(Beginning of Data for this task)
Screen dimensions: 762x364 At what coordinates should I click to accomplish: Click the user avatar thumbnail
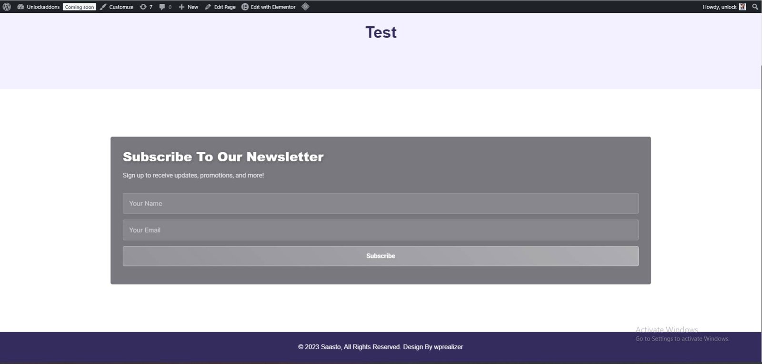(x=742, y=7)
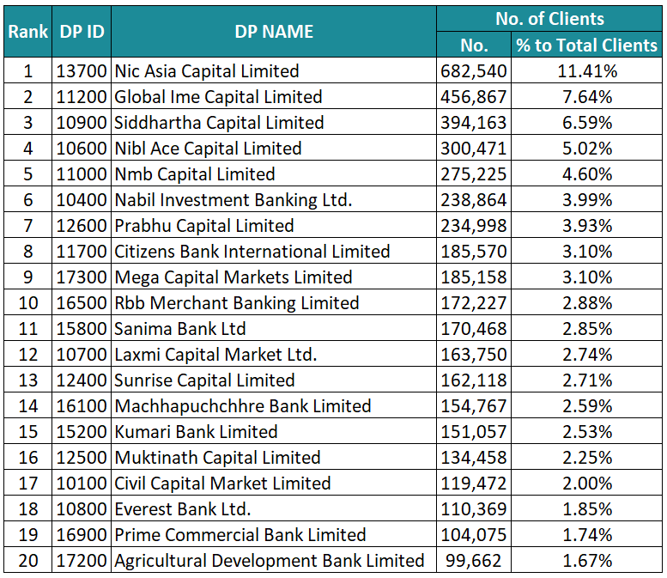Select the Everest Bank Ltd. cell

coord(183,509)
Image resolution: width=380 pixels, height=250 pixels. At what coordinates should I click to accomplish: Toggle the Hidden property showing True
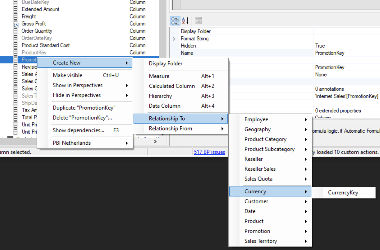[x=320, y=46]
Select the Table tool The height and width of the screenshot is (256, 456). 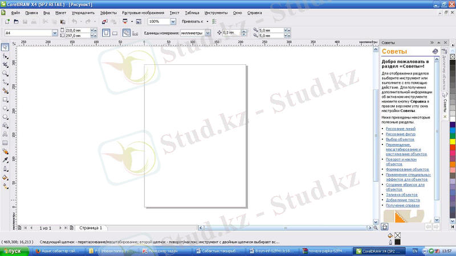pos(5,143)
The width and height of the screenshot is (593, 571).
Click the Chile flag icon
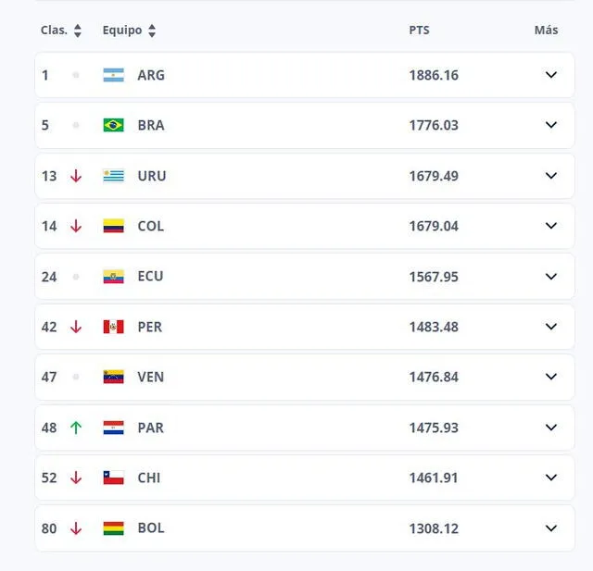(113, 478)
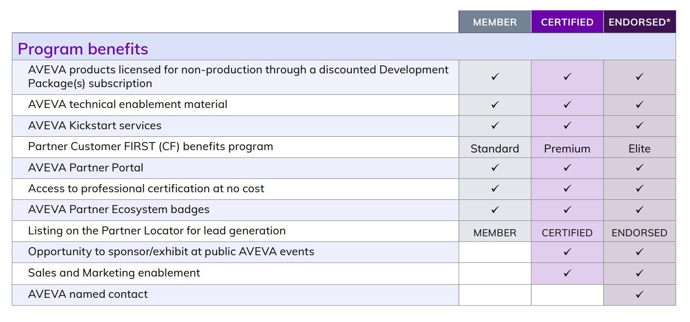Click the Standard cell in CF benefits row
690x322 pixels.
(x=495, y=149)
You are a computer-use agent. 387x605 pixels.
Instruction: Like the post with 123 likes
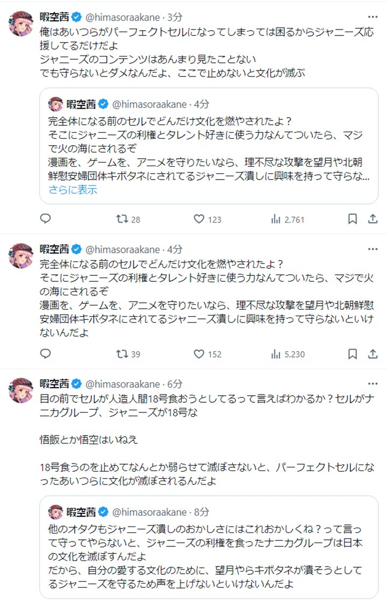[x=199, y=219]
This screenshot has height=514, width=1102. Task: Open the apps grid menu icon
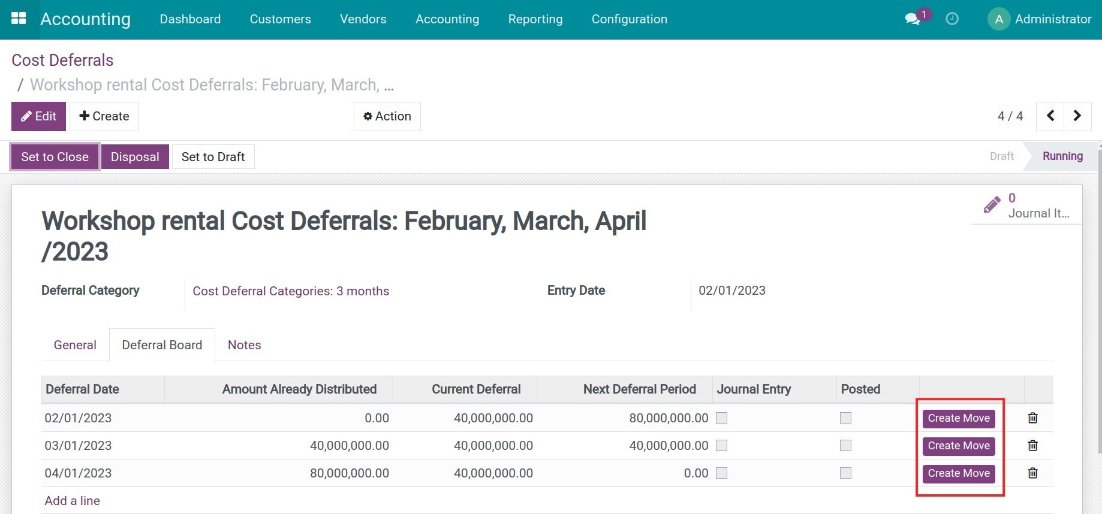point(19,19)
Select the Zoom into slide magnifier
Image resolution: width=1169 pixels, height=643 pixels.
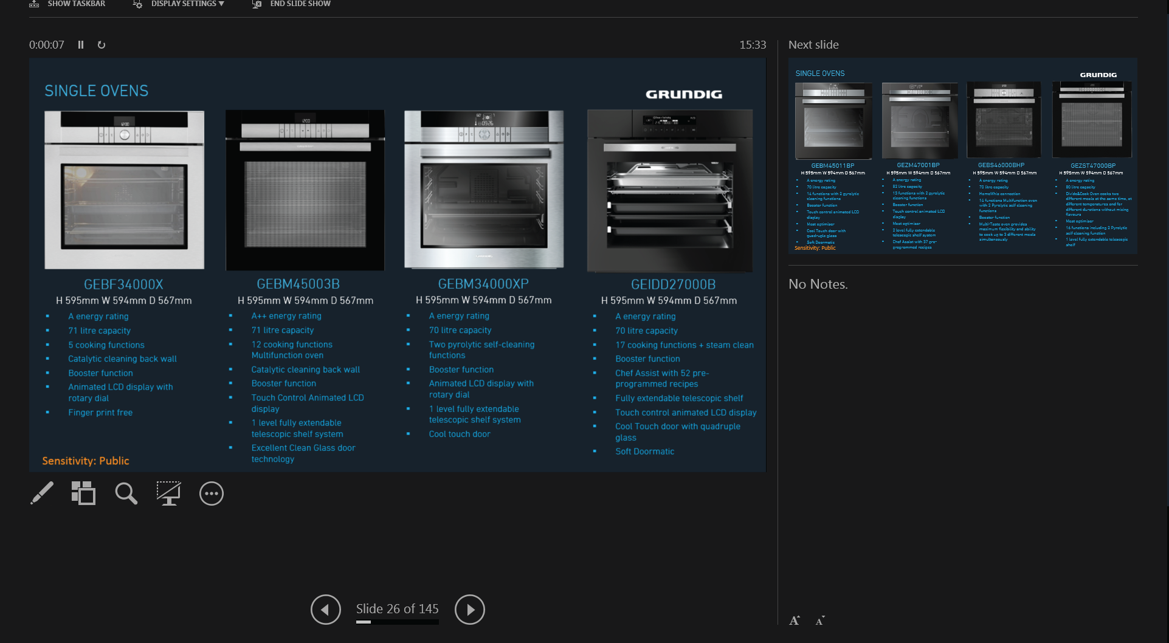coord(126,493)
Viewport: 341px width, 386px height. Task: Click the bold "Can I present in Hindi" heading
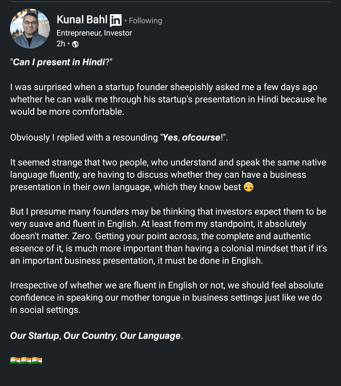tap(59, 62)
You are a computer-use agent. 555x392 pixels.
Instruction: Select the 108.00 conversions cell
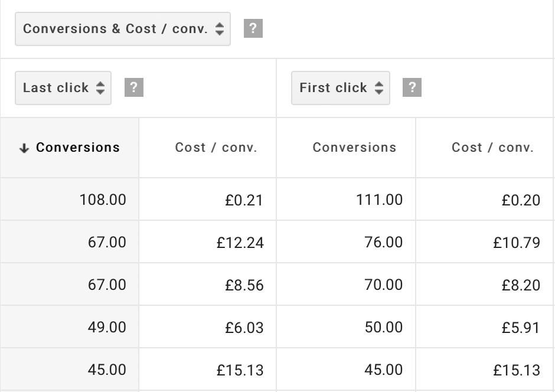tap(103, 200)
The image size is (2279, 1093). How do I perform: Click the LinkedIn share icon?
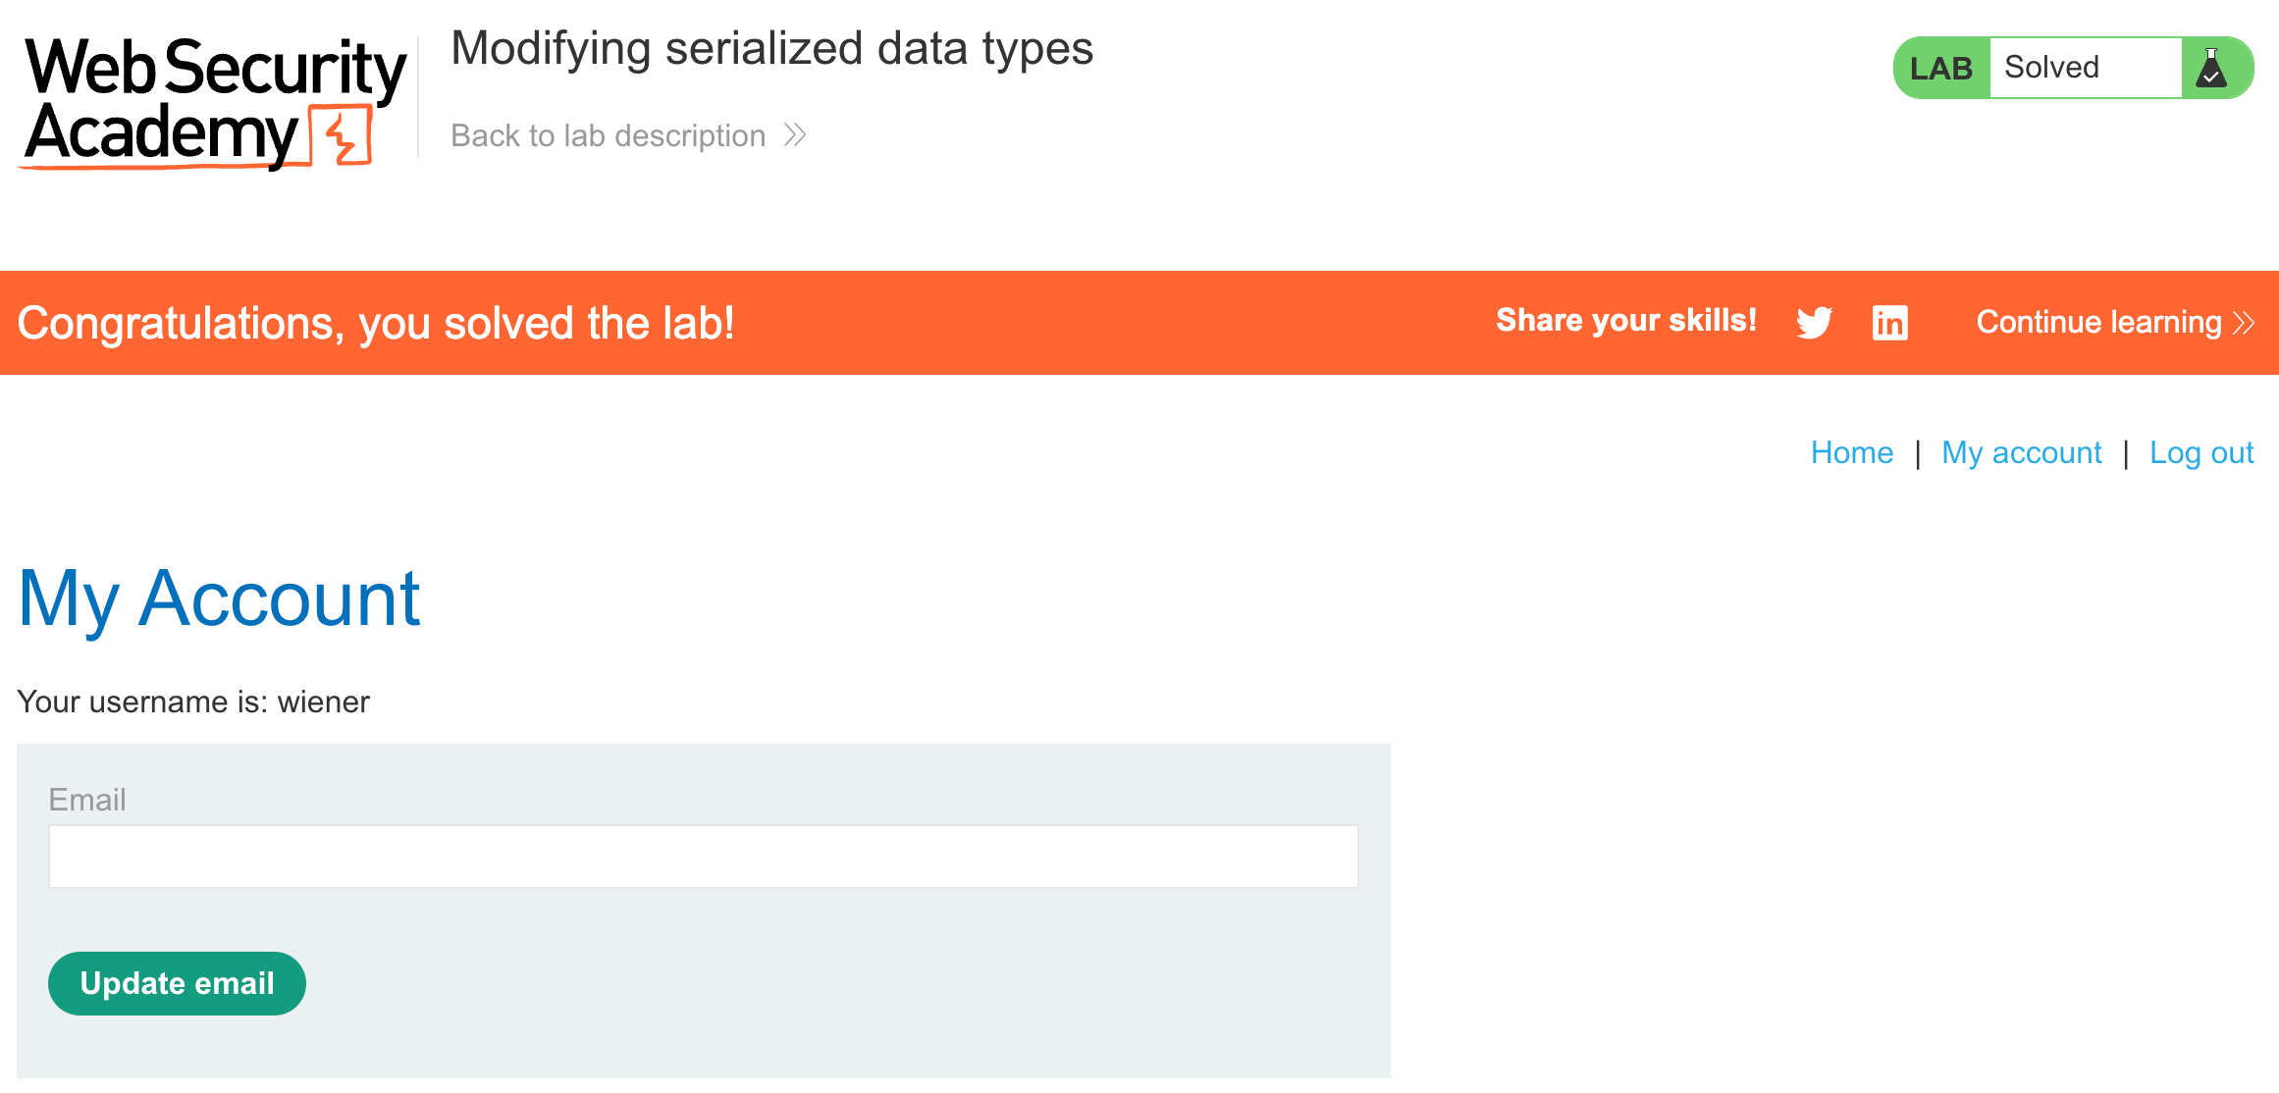click(x=1889, y=323)
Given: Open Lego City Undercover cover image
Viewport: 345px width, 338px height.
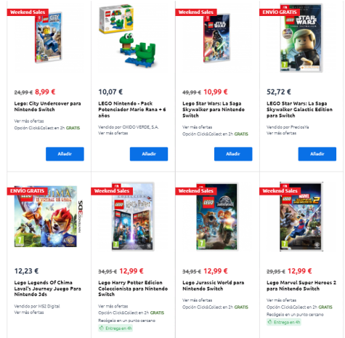Looking at the screenshot, I should [49, 38].
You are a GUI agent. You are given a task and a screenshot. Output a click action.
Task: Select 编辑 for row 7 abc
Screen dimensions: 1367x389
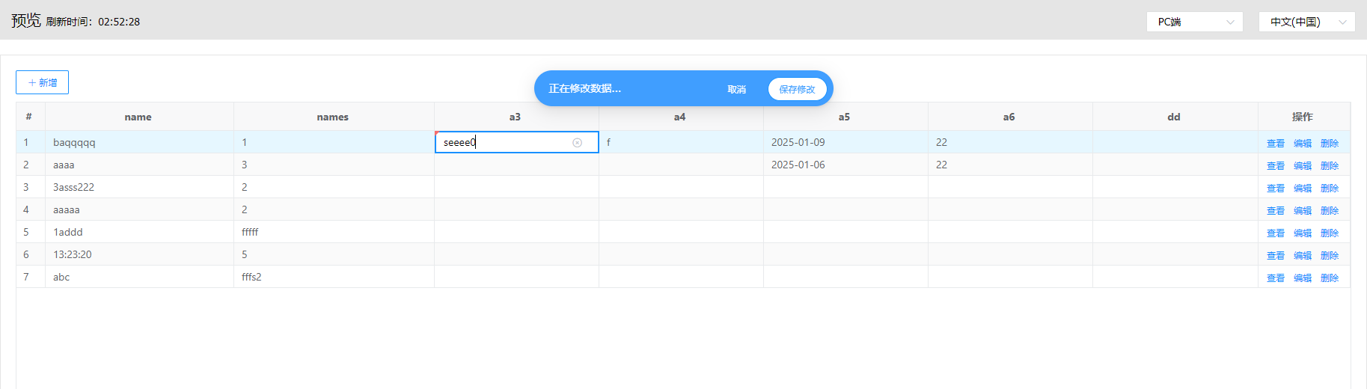1302,278
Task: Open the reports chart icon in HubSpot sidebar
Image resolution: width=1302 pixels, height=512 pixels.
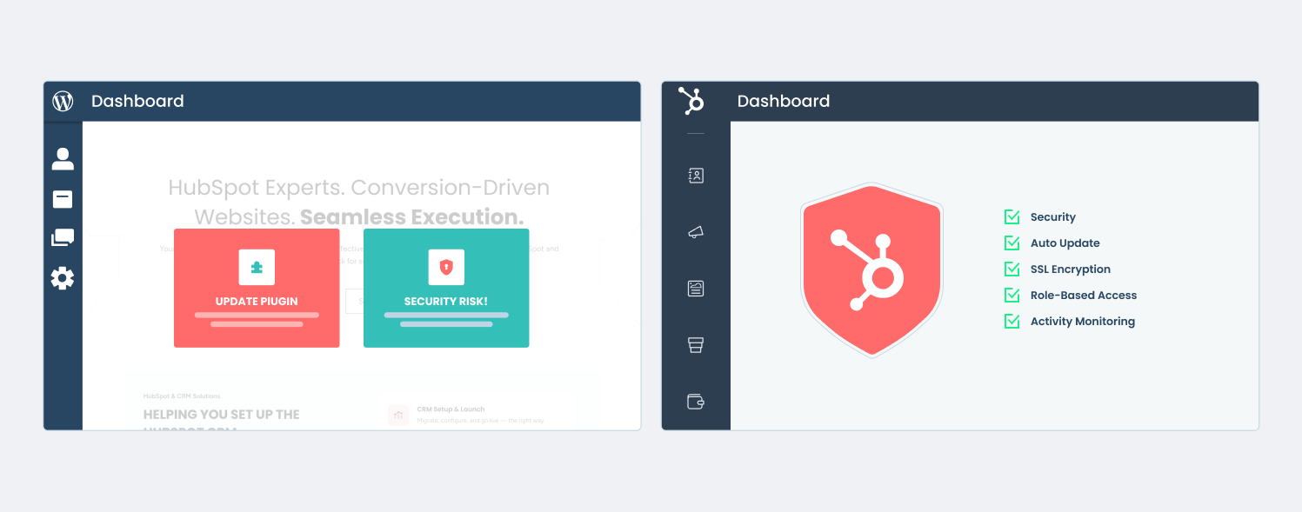Action: coord(696,289)
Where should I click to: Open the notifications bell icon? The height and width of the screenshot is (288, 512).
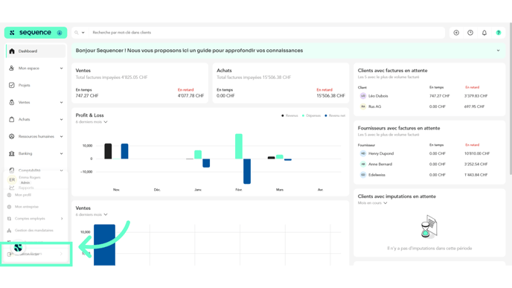click(484, 33)
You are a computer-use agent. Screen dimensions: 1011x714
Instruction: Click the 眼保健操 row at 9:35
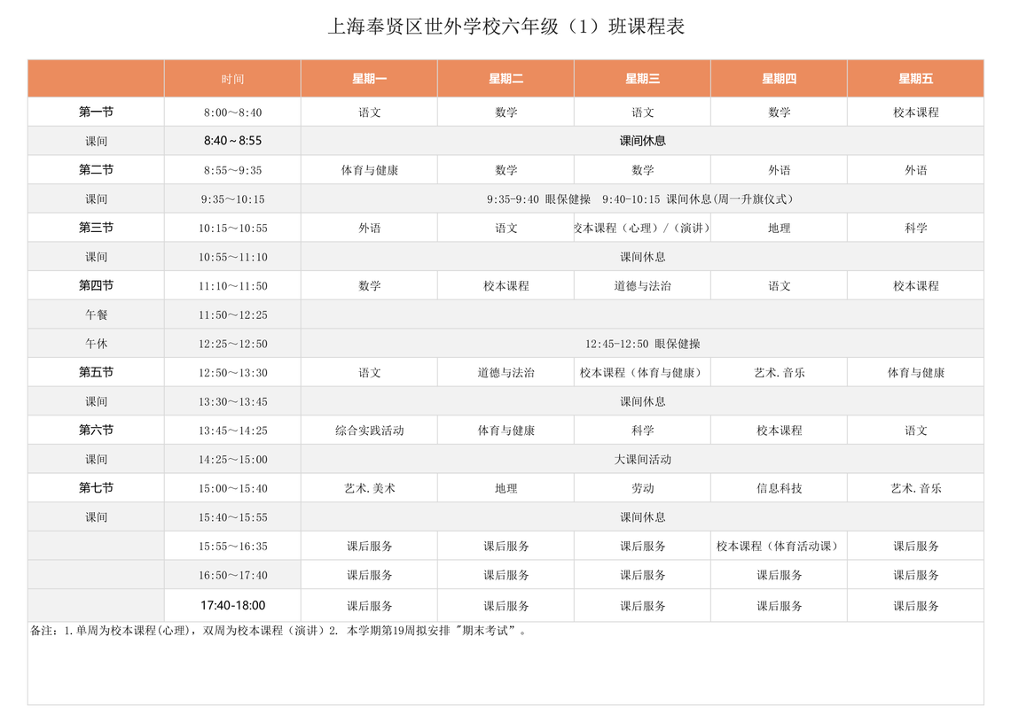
(End of Data for this task)
Leave the pictures out. Transcribe exactly the lines from the one with "Where should I" through the end of the records.

• [Output below]:
Where should I click to: Open the notifications bell icon? The height and width of the screenshot is (288, 512).
click(484, 33)
You are a computer-use agent. Screen dimensions: 1011x714
Instruction: Click the 眼保健操 row at 9:35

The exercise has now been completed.